Si Les Âmes Mortes partage en français son titre avec un roman de Gogol (on peut se demander à quel point l’analogie est pensée, sur les questions de servitude, de provincialisme extrême et de comportement fatalement mesquins), il pourrait également avoir en partage celui d’un autre de Knut Hamsun : La Faim. Pour la troisième fois, après Fengming et Le Fossé, Wang Bing aborde la période maoïste du Grand Bond en avant, dont les trente millions de morts (estimation basse) dus à la famine  demeurent un tabou pour le gouvernement chinois, plus encore que ceux de la Révolution Culturelle dont la tragédie n’est pas sans lien avec ce précédent événement (une allusion à la liaison de ces deux malheurs intervient tardivement dans Les Âmes Mortes). En préparation de la fiction du Fossé Wang a, au milieu des années 2000, sans qu’un producteur ne le soutienne alors (on remerciera Serge Lalou de prendre soin de ce genre de projets), interrogé quelques 120 survivants (pour beaucoup décédés depuis) de deux camps de ré-éducation situés de 1957 à 1961 dans le désert de Gobi : les fermes pour travaux forcés de Jiagangbu et de Minghsui où plusieurs milliers de déportés, intellectuels et fonctionnaires accusés d’être « ultra-droitiers », trouvèrent la mort par malnutrition.
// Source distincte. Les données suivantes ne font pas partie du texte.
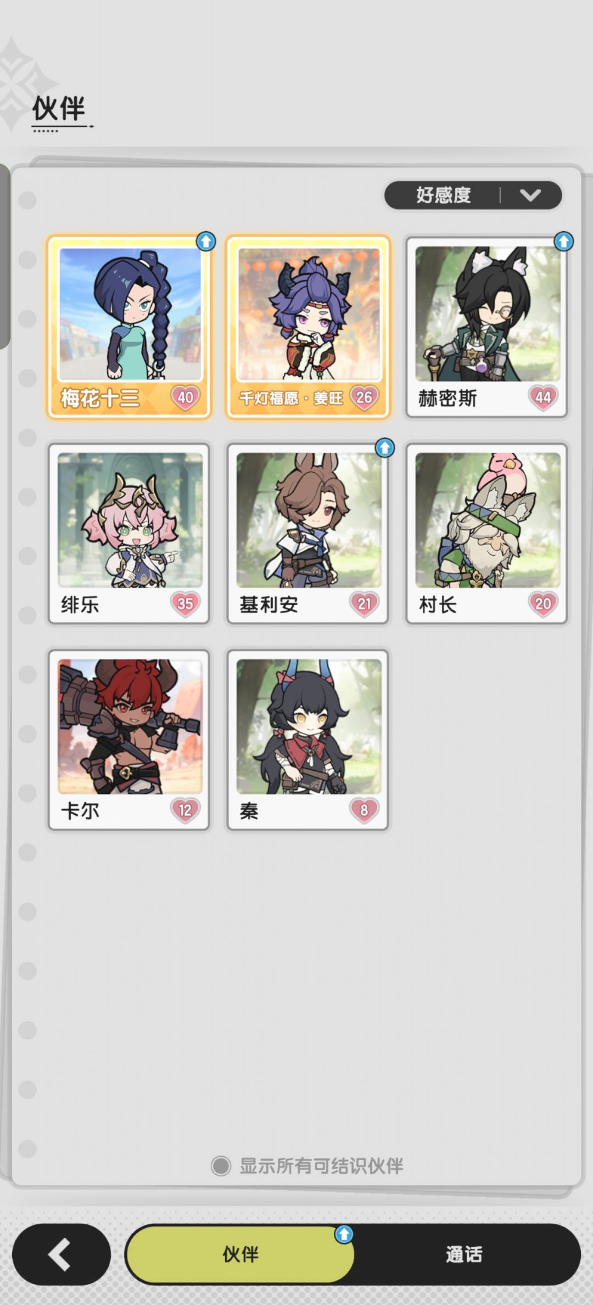Click the affection heart 44 on 赫密斯
The height and width of the screenshot is (1305, 593).
(x=542, y=397)
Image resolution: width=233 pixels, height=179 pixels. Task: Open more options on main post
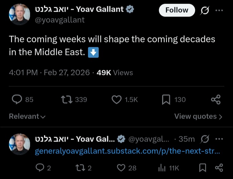click(219, 11)
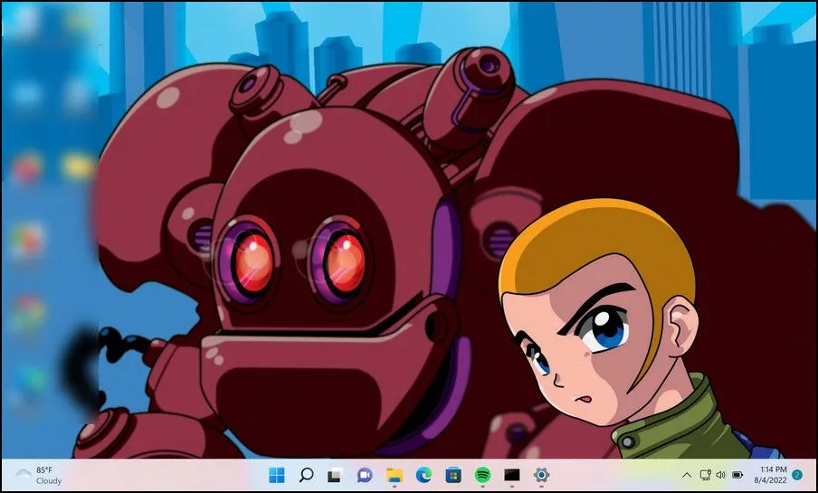Open network status tray icon
818x493 pixels.
(x=705, y=475)
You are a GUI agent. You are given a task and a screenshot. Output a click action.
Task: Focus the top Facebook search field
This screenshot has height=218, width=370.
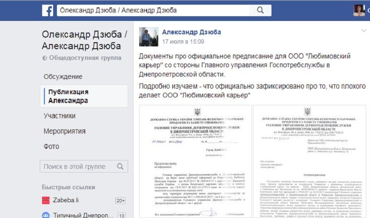[x=153, y=10]
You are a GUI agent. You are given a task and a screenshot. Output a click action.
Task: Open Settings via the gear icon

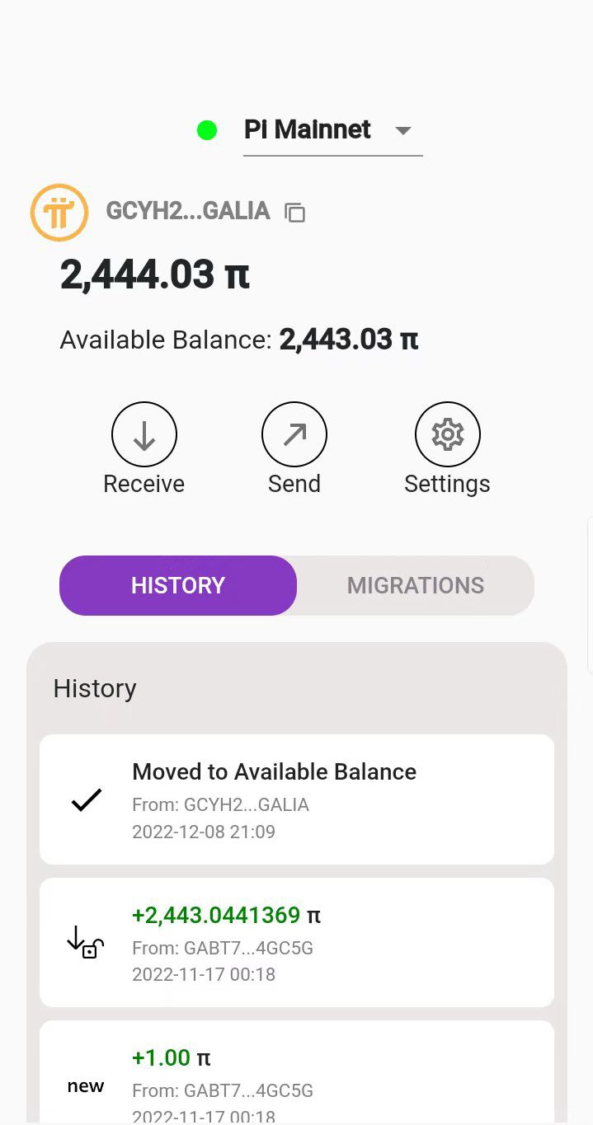[447, 434]
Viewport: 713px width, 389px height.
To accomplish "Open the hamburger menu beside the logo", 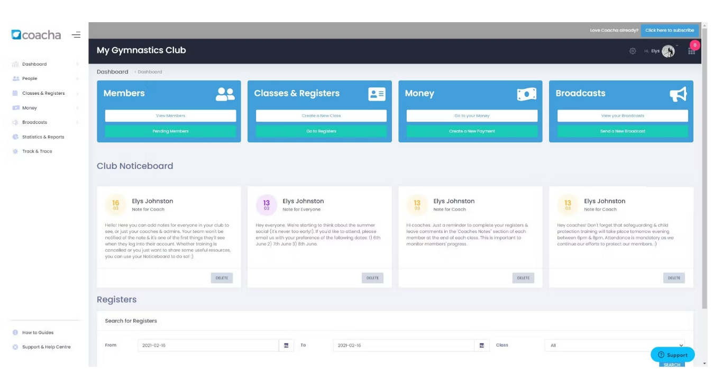I will click(76, 34).
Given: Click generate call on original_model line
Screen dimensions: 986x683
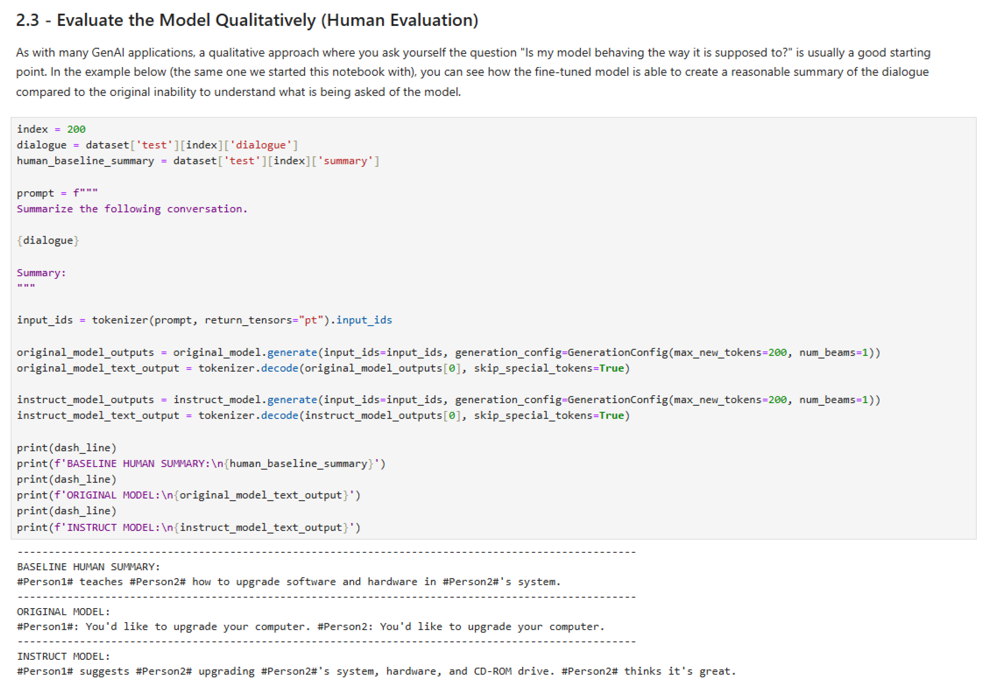Looking at the screenshot, I should point(292,352).
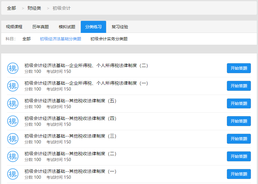Image resolution: width=258 pixels, height=184 pixels.
Task: Click 模 icon beside 其他税收法律制度（三）
Action: coord(13,139)
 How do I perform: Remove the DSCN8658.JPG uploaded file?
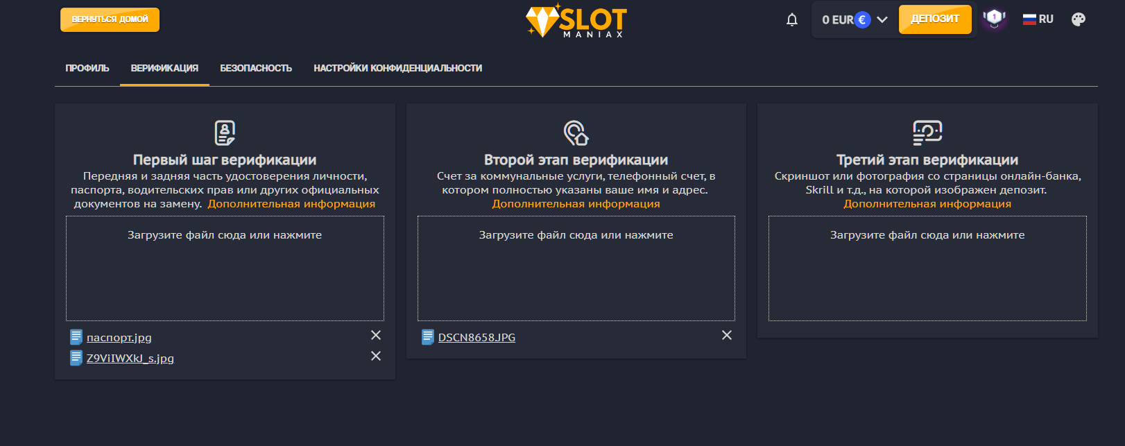[727, 335]
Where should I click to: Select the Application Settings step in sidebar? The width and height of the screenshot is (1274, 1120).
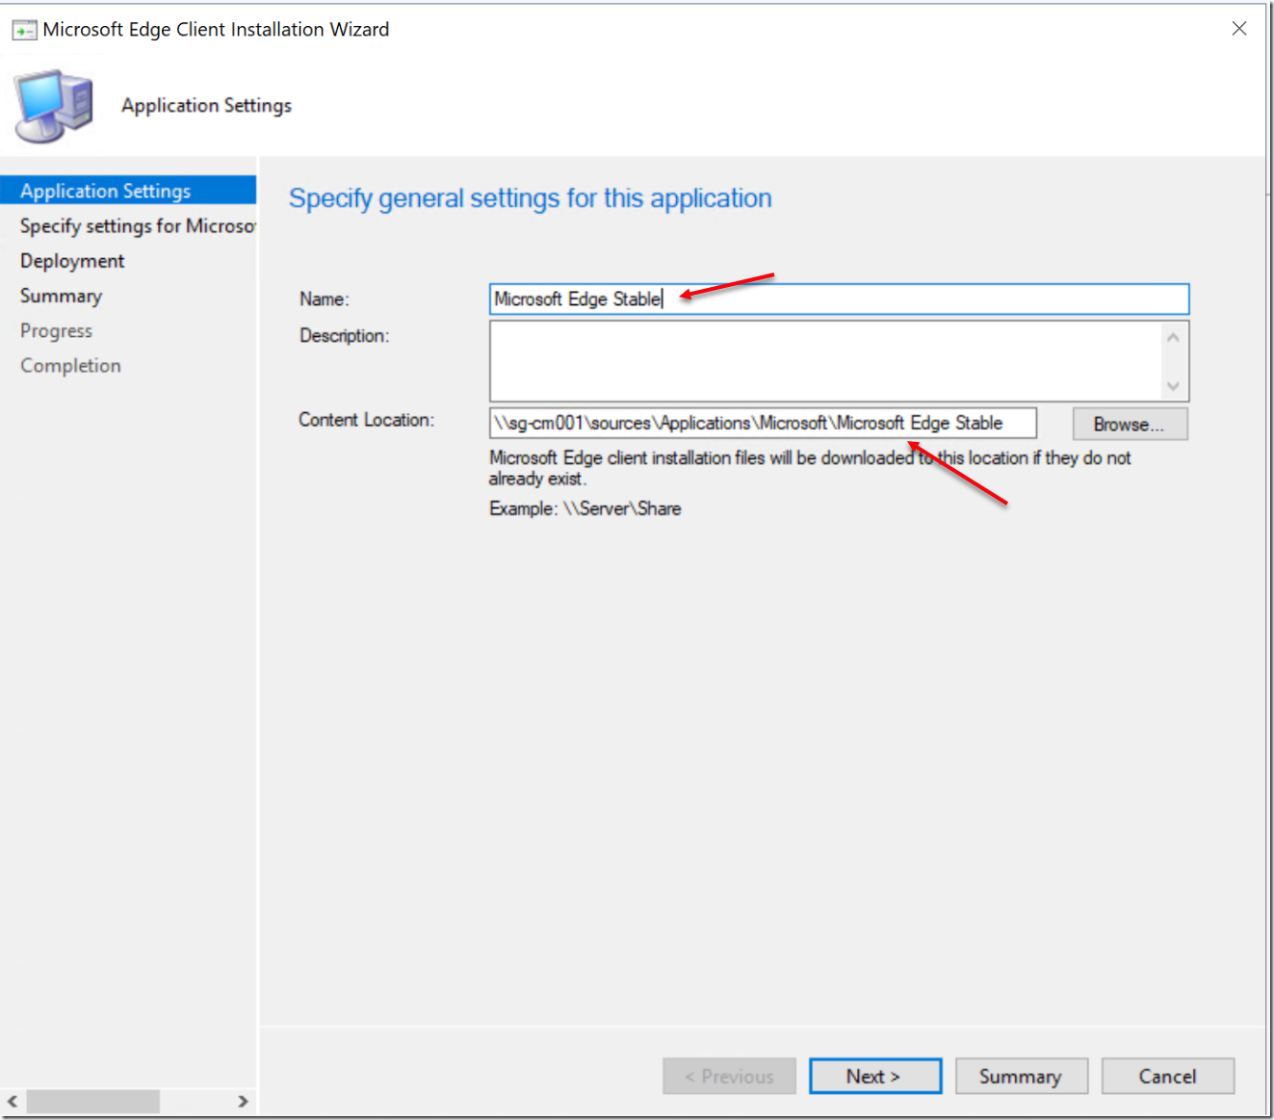point(105,190)
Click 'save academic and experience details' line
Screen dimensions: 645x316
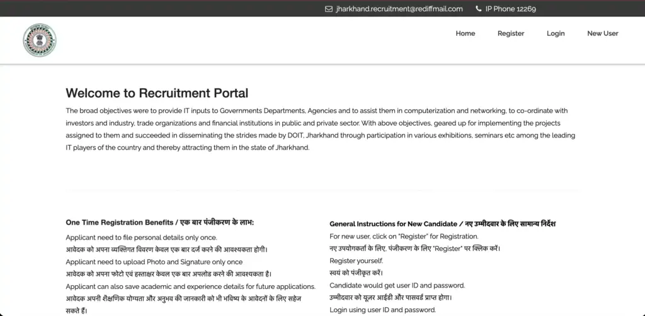pos(190,286)
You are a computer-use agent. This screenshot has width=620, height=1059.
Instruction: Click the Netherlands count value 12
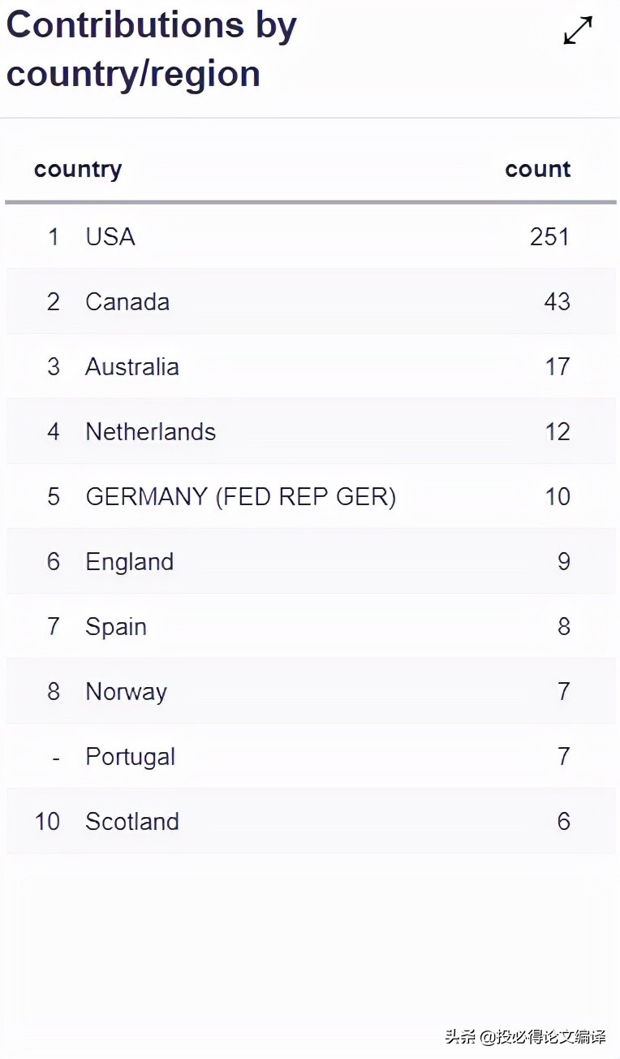(x=558, y=431)
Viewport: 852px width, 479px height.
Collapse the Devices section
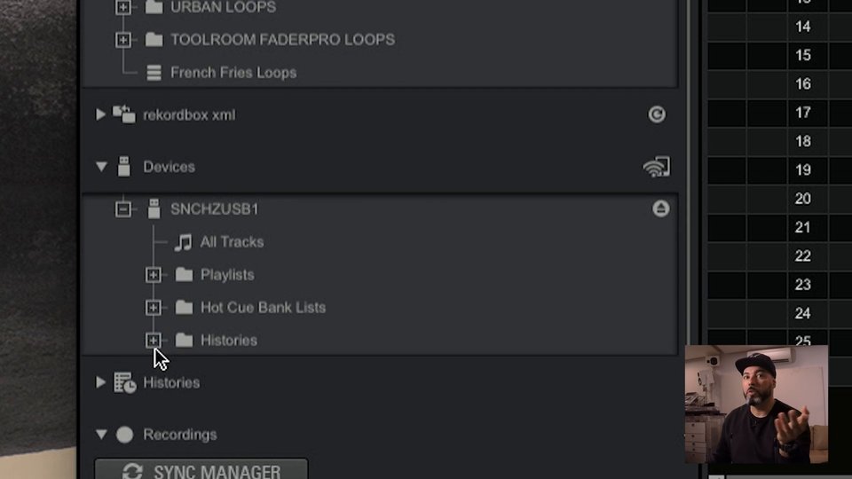101,167
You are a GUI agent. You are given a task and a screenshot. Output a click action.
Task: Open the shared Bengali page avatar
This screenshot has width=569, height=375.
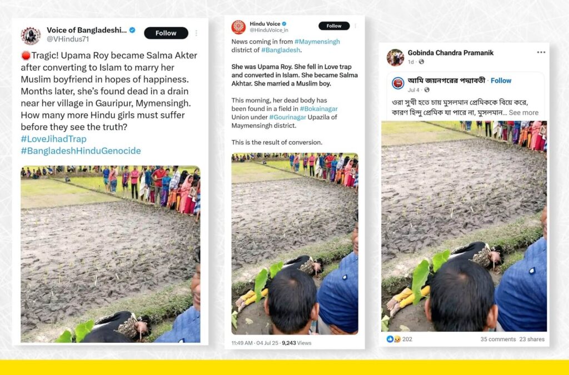(x=398, y=83)
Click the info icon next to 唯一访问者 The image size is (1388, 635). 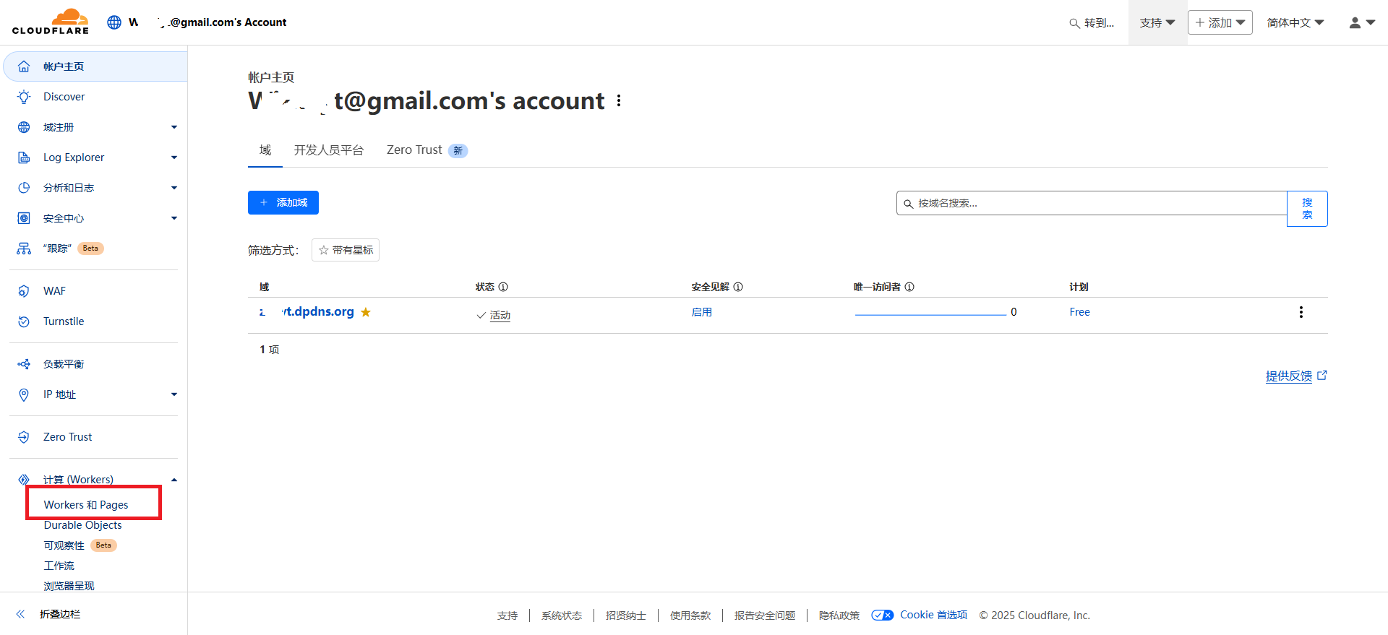(x=909, y=287)
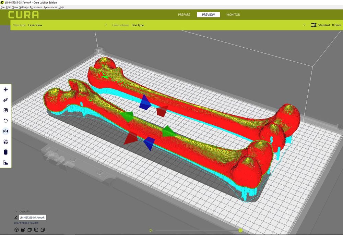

Wang, revenant dans la province du Gansu, filme également les lieux « au présent » (plus de dix ans ont passé depuis certaines images), presque complètement désertés, où gisent en témoignage des ossements épars, morceaux de crâne, de fémur, ou de colonne vertébrale érigeant ces territoires inhospitaliers en dépositaires d’une mémoire collective occultée par la propagande d’état, contradiction dans les termes d’un ossuaire à ciel ouvert qui indique le caractère inimaginable de ce qui s’est passé là. Car s’il y a un projet politique au film, il tient à l’ambition, par les paroles récoltées, mises en contraste, de révéler peu à peu que la famine n’avait rien de « naturelle » et que qui elle touchait ou ne touchait pas, affectait en premier ou en dernier, tenait d’une hiérarchie bien intégrée, et par les responsables, et par les victimes, jusqu’à ce que la machine de mort ne s’emballe et, fonctionnant à plein régime, décime dans un aveuglement contenu dans ses prémisses.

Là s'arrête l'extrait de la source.